In the first verse, she admits: "The ties were black, the lies were white / In shades of gray in candlelight / I wanted to leave him, I needed a reason." The production builds up for the refrain, in which Swift reflects on her treachery: "Should've known I'd be the first to leave / Think about the place where you first met me / Nothing good starts in a getaway car." The lyrics, "He was running after us / I was screaming 'Go, go, go!' / But with three of us, honey, it's a sideshow," implies a love triangle that stems from Swift's affairs. She ponders on how she had left her lover abruptly: "I'm in a getaway car / I left you in a motel bar / Put the money in the bag and I stole the keys / That was the last time you ever saw me." Swift recalls that the couple were "jet-set, Bonnie and Clyde," until she abandons him for a new man, referencing the criminal couple Bonnie and Clyde. Uppy Chatterjee from the Australian magazine The Music also pointed out the song's references to rock band Bon Jovi's song "You Give Love a Bad Name" (1986). NME Hannah Mylrea also noticed references to writer Charles Dickens and the epic war film The Great Escape (1963).

Critical reception
"Getaway Car" received unanimous critical acclaim. Zack Schonfeld of Newsweek called the song as an "excellent, radiant song" and claimed that the hook is "massive, in both catchiness and energy". In a review of Reputation, Louis Bruton from The Irish Times praised "Getaway Car" for showcasing "clever and insightful songwriting, finding tenderness and beauty in tiny details". Consequence of Sound was not impressed with the album's production, but considered "Getaway Car" one of its strongest moments, writing: "the song's hook hits but doesn't punish". Eleanor Graham from The Line of Best Fit, Sarah Murphy from Exclaim! and John Murphy from musicOMH similarly lauded the track as one of Reputation strongest moments, highliting the song's intriguing lyrics.

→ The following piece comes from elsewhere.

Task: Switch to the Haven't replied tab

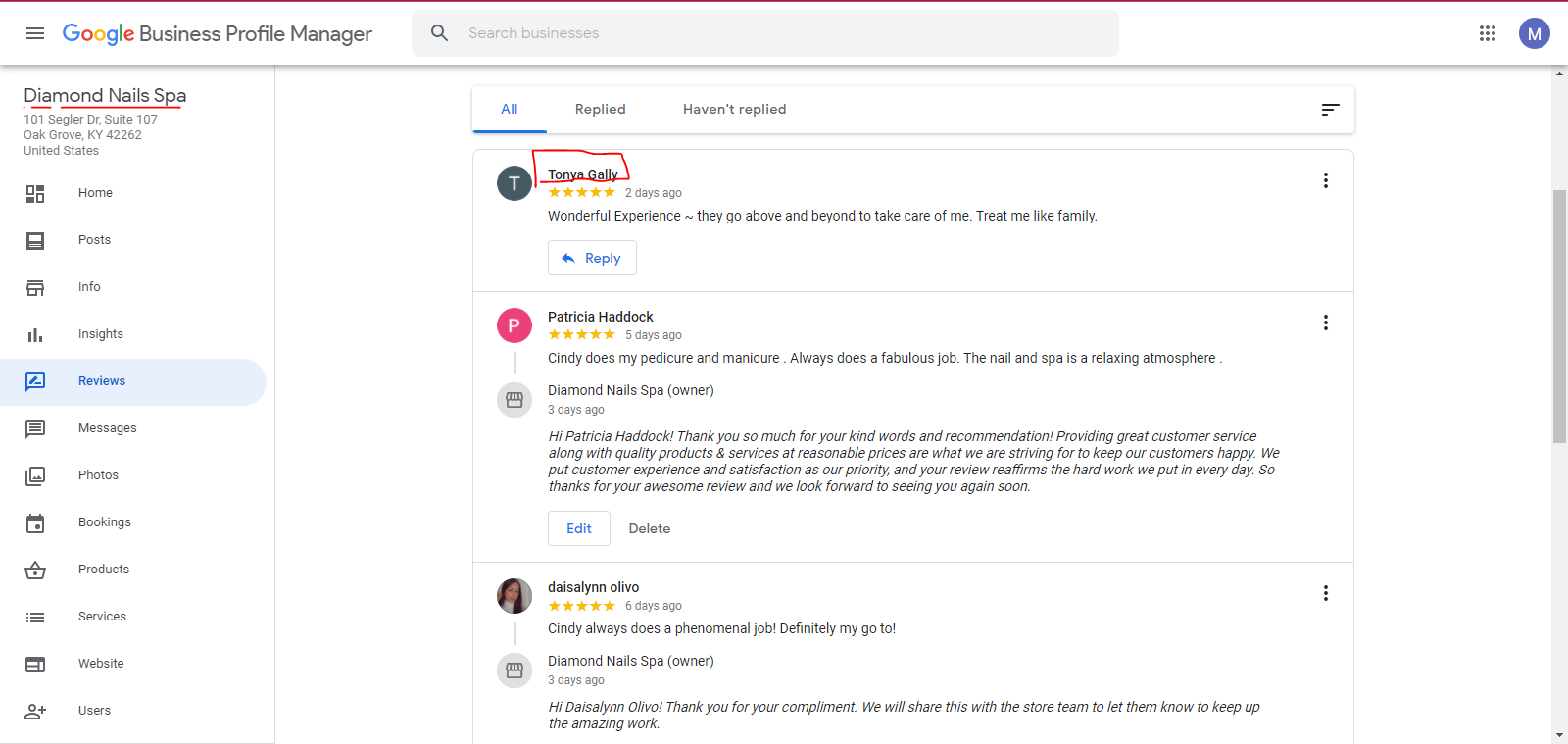Action: click(x=735, y=109)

The Atlantic Spencer Kornharber described "Getaway Car" as Reputation "savior: the one true tune to hum misty-eyed after the movies". Stephen Thomas Erlewine of AllMusic lauded the song as a high mark on the "monochromatic production" of Reputation for combining "vulnerability, melody, and confidence, but they are deeply felt and complex", which signified Swift's maturity as a singer-songwriter. Retrospectively, Rob Sheffield of Rolling Stone compared Swift's songwriting on "Getaway Car" to Paul McCartney because of "the way she goes overboard with her latest enthusiasm and starts Tay-splaining it as her personal discovery", and lauded the cinematic quality of the lyrics.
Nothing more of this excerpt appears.